Also, if you have key updates for your audiences, a good place to keep them front and center are pinned posts on Twitter and Facebook, and Highlights on Instagram.

2. Listen Harder

In times like these, everywhere you exist in digital is a potential customer service channel. You simply must expand your efforts to find, engage, and answer customers everywhere online. In fact, in our webinar, more than half of the 500 attendees said that customer communication via social media had increased since the Coronavirus outbreak. 

3. Only Post with a Purpose

This is not the time for frivolous posts that are sent because they are “due” per the social media editorial calendar. That doesn’t mean you can’t be lighthearted, or even funny. It does mean, however, that you must carefully consider WHY you are posting in social media.

For whom is this post intended? 

How does it entertain, inform, educate, or benefit that audience?

What specific behavior change or thinking change are we trying to effectuate with this post? 

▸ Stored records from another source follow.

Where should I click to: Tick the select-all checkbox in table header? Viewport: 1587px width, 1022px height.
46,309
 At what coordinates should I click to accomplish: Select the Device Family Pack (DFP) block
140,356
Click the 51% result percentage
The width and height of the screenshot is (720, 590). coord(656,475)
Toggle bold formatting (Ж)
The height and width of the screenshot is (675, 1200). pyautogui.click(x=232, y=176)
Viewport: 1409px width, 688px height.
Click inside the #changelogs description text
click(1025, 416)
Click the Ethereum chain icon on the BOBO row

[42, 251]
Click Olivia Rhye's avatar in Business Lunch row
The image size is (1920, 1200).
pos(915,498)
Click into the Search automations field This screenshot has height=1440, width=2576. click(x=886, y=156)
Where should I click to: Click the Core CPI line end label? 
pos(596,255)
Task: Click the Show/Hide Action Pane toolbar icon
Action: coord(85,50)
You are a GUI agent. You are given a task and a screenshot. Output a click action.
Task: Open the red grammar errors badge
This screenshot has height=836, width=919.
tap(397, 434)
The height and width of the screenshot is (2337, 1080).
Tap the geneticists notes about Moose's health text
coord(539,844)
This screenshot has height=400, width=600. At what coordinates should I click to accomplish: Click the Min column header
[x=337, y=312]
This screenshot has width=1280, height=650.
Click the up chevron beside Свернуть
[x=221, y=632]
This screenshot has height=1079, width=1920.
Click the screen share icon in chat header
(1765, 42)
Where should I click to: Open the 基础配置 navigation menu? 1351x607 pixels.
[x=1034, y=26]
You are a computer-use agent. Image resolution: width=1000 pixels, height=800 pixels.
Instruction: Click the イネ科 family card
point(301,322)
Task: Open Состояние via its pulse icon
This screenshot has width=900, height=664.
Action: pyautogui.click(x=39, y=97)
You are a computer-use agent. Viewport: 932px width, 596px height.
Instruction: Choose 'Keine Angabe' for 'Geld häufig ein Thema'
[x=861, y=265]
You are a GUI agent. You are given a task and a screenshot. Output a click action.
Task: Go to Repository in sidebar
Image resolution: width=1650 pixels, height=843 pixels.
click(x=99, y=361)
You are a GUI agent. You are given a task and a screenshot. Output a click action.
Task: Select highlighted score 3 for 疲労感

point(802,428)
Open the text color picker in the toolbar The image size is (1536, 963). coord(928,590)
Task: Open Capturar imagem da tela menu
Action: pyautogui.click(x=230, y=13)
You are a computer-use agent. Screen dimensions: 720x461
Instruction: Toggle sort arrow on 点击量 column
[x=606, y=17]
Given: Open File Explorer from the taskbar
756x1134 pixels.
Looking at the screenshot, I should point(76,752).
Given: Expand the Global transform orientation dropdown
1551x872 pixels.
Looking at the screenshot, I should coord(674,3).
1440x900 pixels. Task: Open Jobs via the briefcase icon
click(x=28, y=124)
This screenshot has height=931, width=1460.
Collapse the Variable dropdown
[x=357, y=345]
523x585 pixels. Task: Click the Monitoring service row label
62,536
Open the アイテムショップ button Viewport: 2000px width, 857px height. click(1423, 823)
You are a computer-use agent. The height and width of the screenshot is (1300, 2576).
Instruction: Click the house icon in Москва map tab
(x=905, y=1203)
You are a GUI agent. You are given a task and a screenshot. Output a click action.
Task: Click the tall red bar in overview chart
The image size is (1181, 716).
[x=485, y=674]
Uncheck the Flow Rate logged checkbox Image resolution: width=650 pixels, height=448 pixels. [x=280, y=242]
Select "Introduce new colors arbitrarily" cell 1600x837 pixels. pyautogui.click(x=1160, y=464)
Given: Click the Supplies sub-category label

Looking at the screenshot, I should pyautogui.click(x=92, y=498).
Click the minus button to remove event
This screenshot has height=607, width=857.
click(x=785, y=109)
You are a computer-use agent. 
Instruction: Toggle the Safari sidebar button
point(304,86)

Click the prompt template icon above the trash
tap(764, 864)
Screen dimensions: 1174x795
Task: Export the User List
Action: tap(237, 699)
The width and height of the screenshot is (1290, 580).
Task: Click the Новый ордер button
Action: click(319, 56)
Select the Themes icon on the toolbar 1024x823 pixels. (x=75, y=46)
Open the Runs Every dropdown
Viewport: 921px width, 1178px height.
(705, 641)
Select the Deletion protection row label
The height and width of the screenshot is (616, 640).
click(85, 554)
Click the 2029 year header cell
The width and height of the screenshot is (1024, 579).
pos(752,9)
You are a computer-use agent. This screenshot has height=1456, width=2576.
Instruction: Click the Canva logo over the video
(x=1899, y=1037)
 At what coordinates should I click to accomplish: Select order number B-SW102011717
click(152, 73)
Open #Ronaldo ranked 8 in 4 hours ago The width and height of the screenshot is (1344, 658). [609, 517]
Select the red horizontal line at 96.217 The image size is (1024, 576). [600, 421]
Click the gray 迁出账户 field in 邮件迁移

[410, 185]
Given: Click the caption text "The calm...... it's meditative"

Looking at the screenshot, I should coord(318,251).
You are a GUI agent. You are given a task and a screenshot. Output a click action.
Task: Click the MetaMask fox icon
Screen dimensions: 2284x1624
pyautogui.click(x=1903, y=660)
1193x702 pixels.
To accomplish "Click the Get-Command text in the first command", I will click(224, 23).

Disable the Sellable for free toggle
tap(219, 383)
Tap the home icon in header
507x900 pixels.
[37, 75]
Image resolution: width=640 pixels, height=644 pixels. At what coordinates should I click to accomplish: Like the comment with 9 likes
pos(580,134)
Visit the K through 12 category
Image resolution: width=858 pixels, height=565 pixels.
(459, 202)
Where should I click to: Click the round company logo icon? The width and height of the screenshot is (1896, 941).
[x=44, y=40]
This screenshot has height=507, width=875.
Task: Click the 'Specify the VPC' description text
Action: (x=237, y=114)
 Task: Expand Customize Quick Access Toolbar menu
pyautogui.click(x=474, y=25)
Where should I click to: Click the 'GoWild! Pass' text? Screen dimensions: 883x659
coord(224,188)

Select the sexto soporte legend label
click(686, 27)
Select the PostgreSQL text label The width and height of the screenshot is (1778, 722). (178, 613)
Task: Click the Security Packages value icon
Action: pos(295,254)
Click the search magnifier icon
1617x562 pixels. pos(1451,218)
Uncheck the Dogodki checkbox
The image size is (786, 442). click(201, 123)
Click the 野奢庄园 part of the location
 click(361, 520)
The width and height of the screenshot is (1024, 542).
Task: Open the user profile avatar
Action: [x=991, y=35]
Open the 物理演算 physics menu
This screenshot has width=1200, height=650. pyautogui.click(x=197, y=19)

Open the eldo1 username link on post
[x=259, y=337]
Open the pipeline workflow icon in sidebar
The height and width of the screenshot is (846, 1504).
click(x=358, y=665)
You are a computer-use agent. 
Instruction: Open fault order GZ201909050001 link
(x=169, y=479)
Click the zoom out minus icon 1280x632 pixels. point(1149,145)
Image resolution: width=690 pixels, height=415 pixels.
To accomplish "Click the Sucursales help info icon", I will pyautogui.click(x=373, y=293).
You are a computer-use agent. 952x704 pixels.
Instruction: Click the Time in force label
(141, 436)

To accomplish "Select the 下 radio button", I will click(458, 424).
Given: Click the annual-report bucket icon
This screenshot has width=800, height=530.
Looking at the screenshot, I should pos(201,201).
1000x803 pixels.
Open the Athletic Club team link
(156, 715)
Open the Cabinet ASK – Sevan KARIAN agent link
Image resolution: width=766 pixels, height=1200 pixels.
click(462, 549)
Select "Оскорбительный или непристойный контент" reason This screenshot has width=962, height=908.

I love what Cardinal Spirits is doing in this regard. Located in Bloomington, Indiana where I live, it’s a small distillery run by some very smart friends. 

Each day, they post on their Instagram exactly what they need in carryout sales to support their new mission, which is to make as much hand sanitizer as possible. 

And then, when they reach that goal for the day (they’ve made it almost every day) they immediately add a new post that says “We’ve reached out goal for today. Please go support a different local business.” Spectacular.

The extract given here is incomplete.